In meiner Studentenzeit kannte ich keine Autobahnfahrten, fuhr stattdessen mit dem D-Zug.

Der Nachtzug nach Thüringen fuhr sogar bis nach Paris! Voll überfüllt! Manchmal schlief ich stehend in dem engen Gang ein und wünschte mir, man möge mich übersehen, einfach so – und ich wache auf - einfach so – auf dem Pariser Hauptbahnhof.

Auf wachte ich gegen halb Drei, verließ meinen Traumzug auf einsamen Bahnsteig, setzte mich in die Mitropa, um eine Brühe mit Ei zu schlürfen, weil noch keine Straßenbahn fuhr, oder schleppte mich mit Reisetasche durch die halbe Stadt.

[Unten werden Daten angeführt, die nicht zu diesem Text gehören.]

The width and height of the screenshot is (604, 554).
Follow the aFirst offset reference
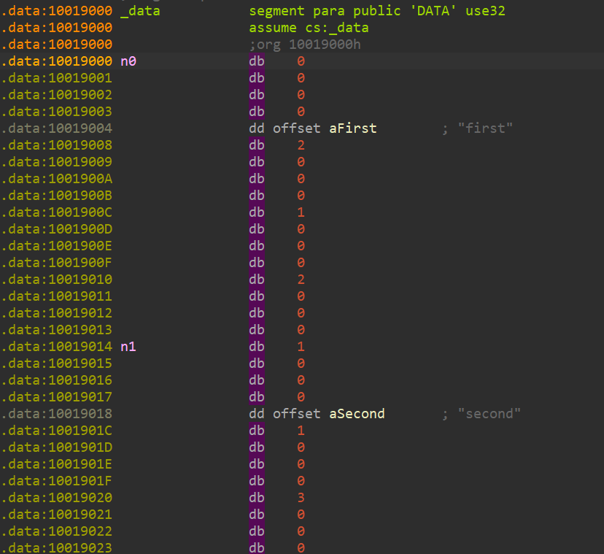click(x=353, y=128)
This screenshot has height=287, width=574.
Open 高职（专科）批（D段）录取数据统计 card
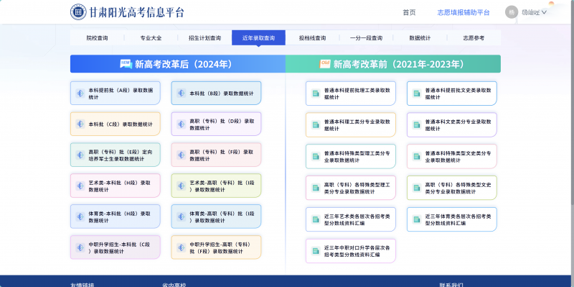point(217,124)
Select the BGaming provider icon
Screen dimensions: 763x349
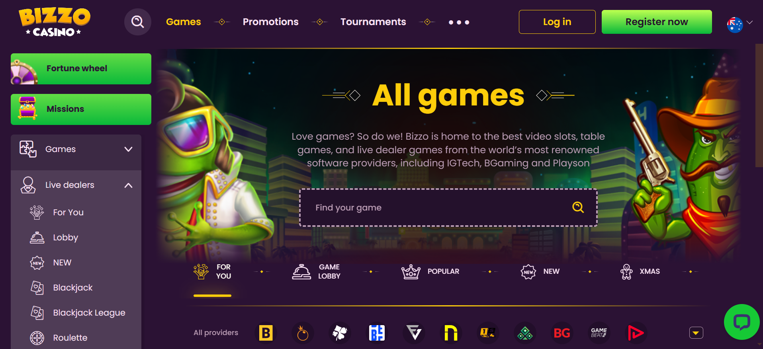[x=266, y=333]
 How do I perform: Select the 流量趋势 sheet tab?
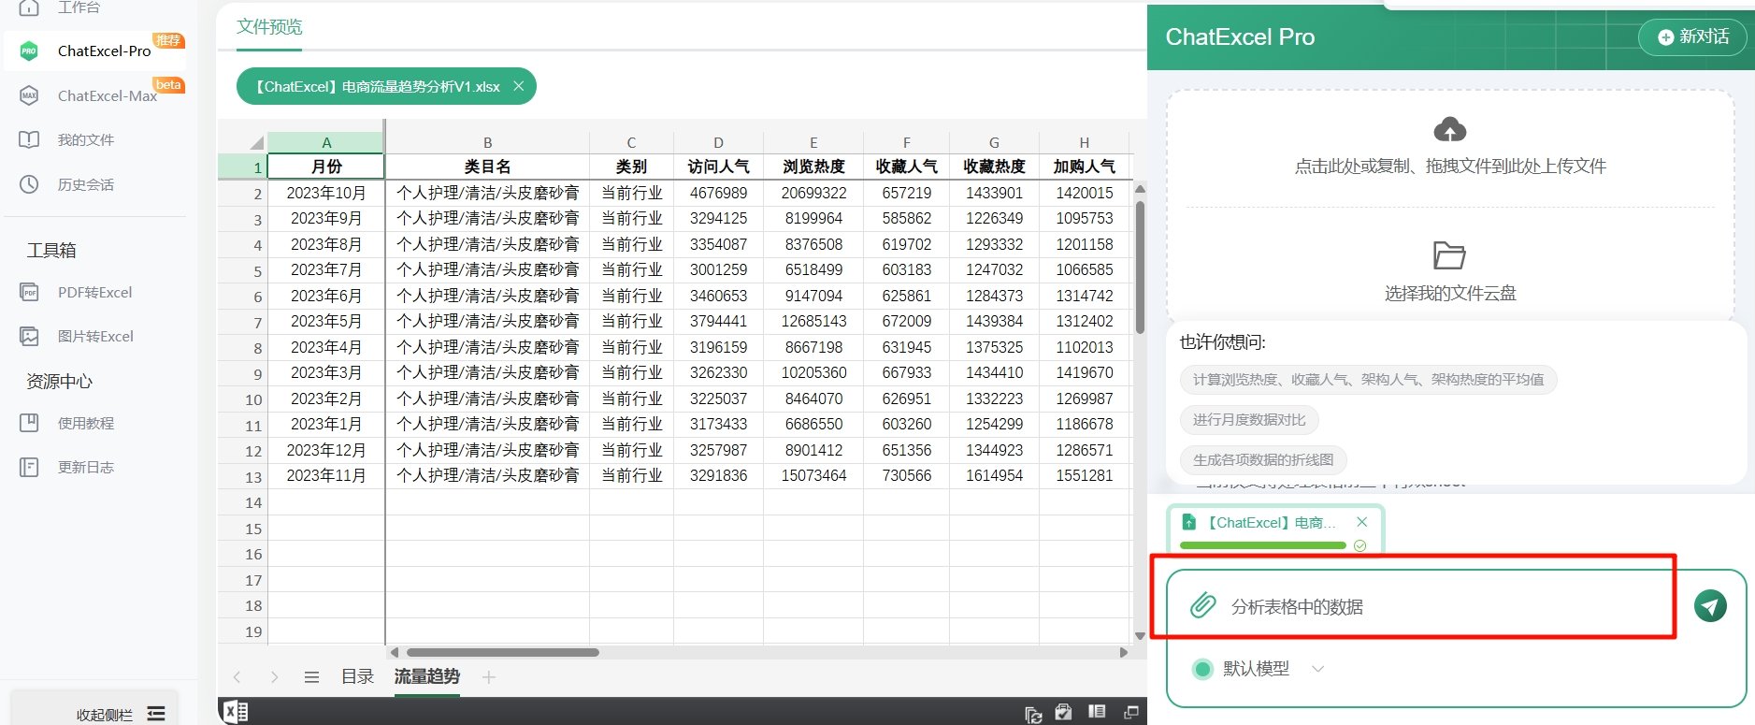[426, 676]
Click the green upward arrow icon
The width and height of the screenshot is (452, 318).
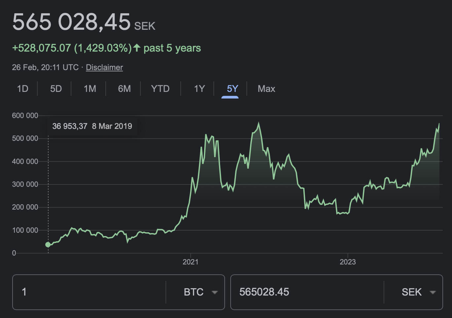click(x=136, y=48)
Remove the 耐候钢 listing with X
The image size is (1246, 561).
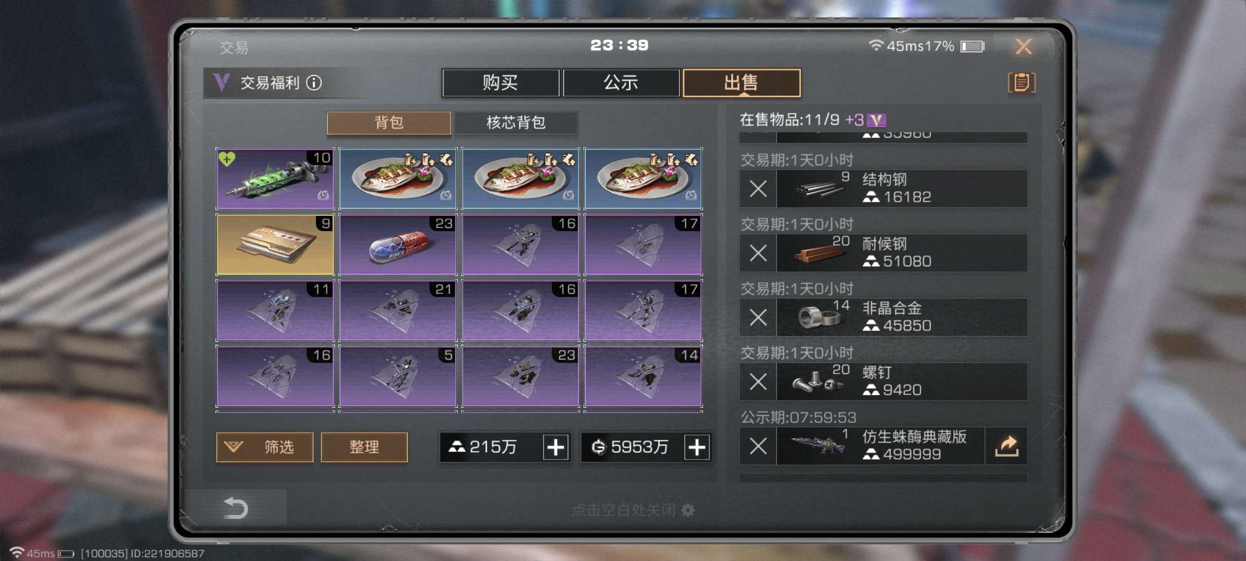point(758,253)
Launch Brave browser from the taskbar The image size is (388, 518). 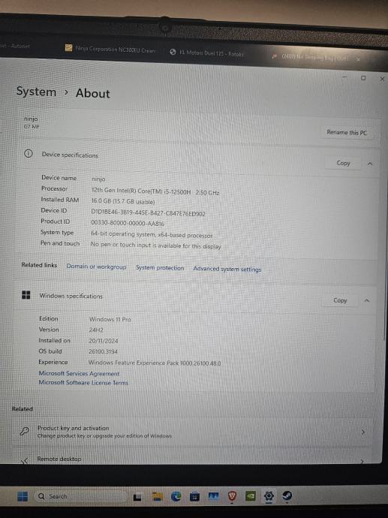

Die Hochschule lag am anderen Ende, ganz im Norden – und nur einmal hatte ein Straßenkehrautofahrer mit mir Mitleid und nahm mich mit.

Da ich als Studentin kaum Geld hatte, versuchte ich zu sparen. Ich studierte Kunst und fast alle armen Kunststudenten versuchten sich in der Kunst das Datum verfallener Fahrkarten zu ändern. Damalige Fahrkarten bestanden aus Pappe und das Datum aus Stempeldruck. Ein leichtes Spiel! Trotzdem zog ich mit meiner geänderten Karte durchs Wohnheim und fragte meine Mitfälscher verunsichert: Sieht man was?

Und atmete auf, wenn der Stress mit der Fahrkartenkontrolle in den Zügen vorbei war. Einmal weckte mich ein Kontrolleur kurz vor Dresden, sah lange auf meine Fahrkarte und dann ganz tief in meine Augen: Was studieren Sie? Ich wagte mich nie wieder zu fälschen.

Ein normaler Student an unserer Hochschule bekam 190 DDR-Mark Stipendium (mancher Streber noch ein bisschen mehr), davon wurden gleich zehn Mark Wohnheimmiete abgezogen. Ich teilte mit sieben Kommilitoninnen ein Schlafzimmer mit acht Betten und zwei kleine Tagesräume.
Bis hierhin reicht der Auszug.